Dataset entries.
= Beginning of Section =

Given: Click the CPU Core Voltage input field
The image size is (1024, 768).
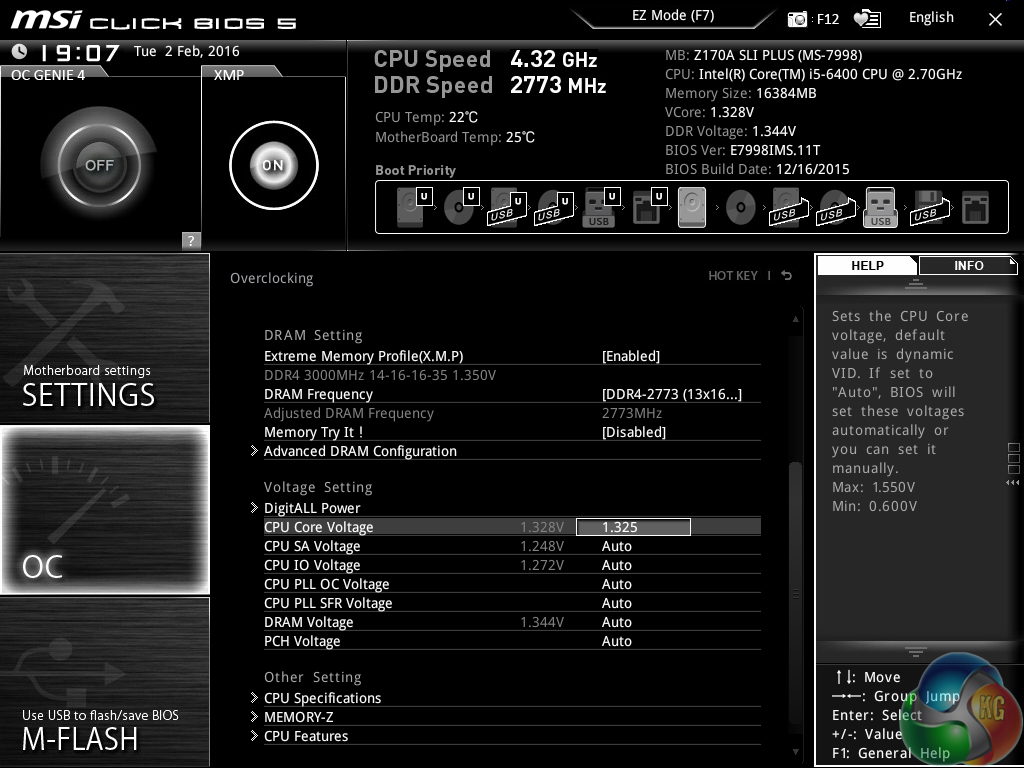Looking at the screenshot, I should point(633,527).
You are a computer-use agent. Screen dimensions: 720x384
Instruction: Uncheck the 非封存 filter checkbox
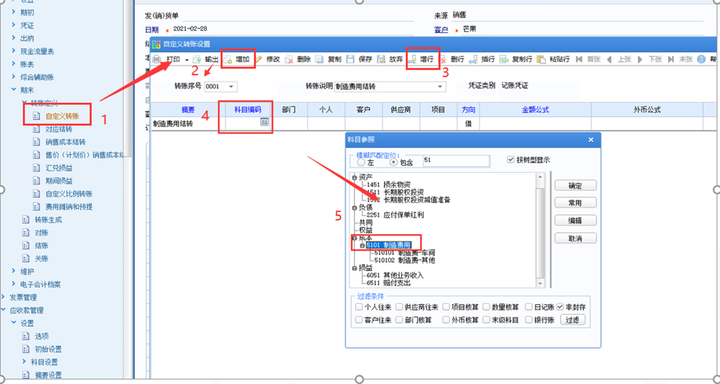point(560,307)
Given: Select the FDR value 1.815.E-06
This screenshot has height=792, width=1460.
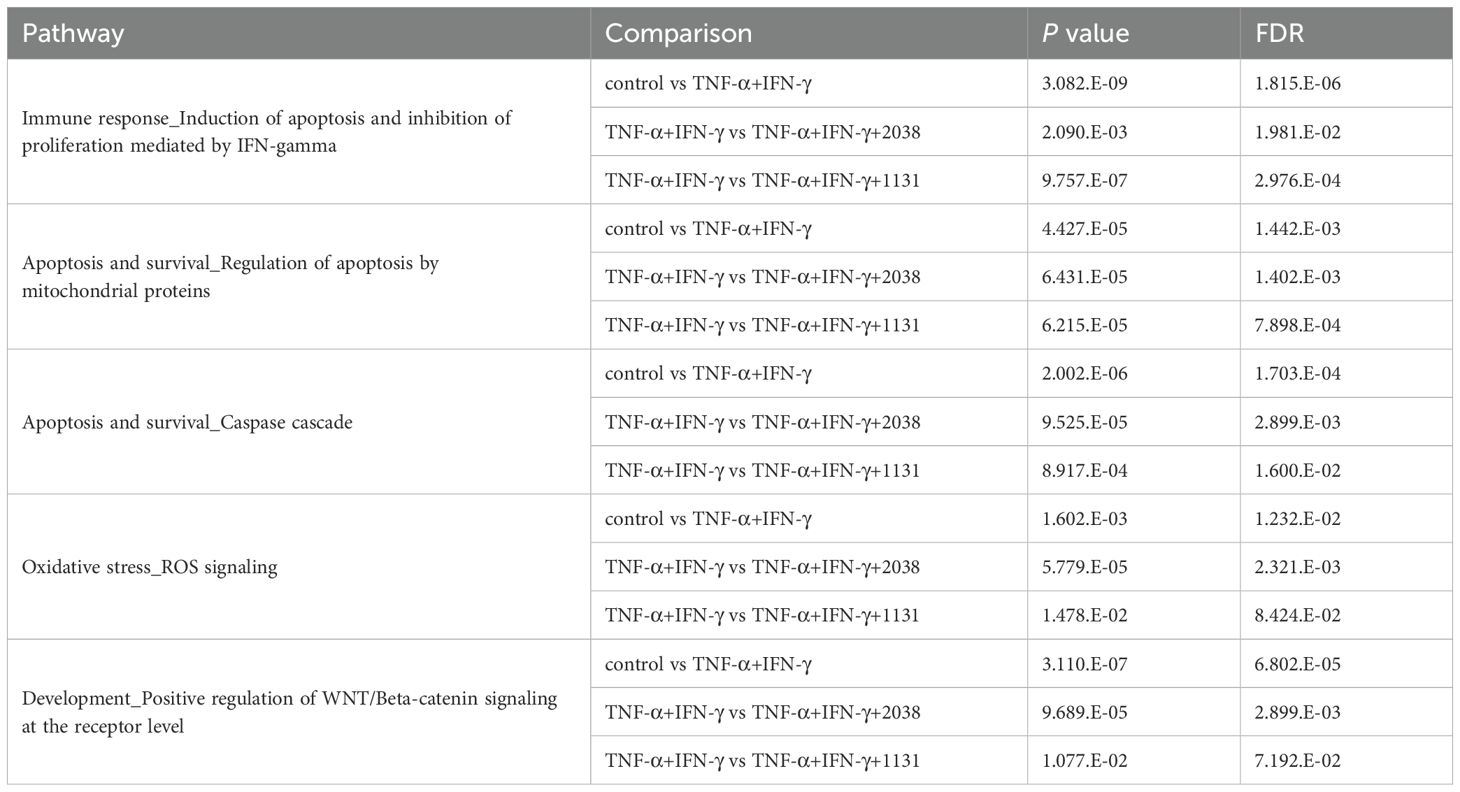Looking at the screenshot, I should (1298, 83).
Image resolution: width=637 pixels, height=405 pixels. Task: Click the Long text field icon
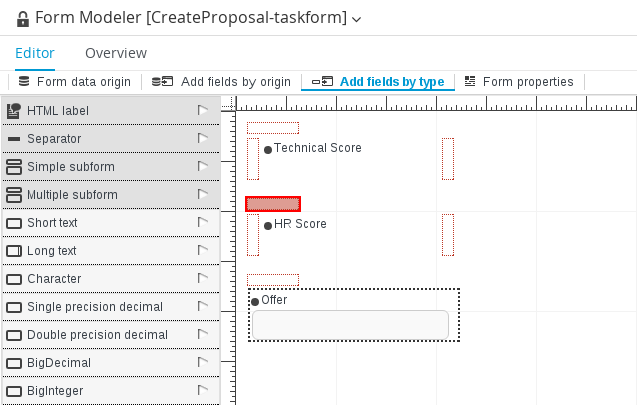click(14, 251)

= End of Section =

EXERCISE PROMPT.
In the entries above, copy each line that contains the string "Given".

TASK RESULT.
Given: Click the CPU Core Voltage input field
Given: Select the FDR value 1.815.E-06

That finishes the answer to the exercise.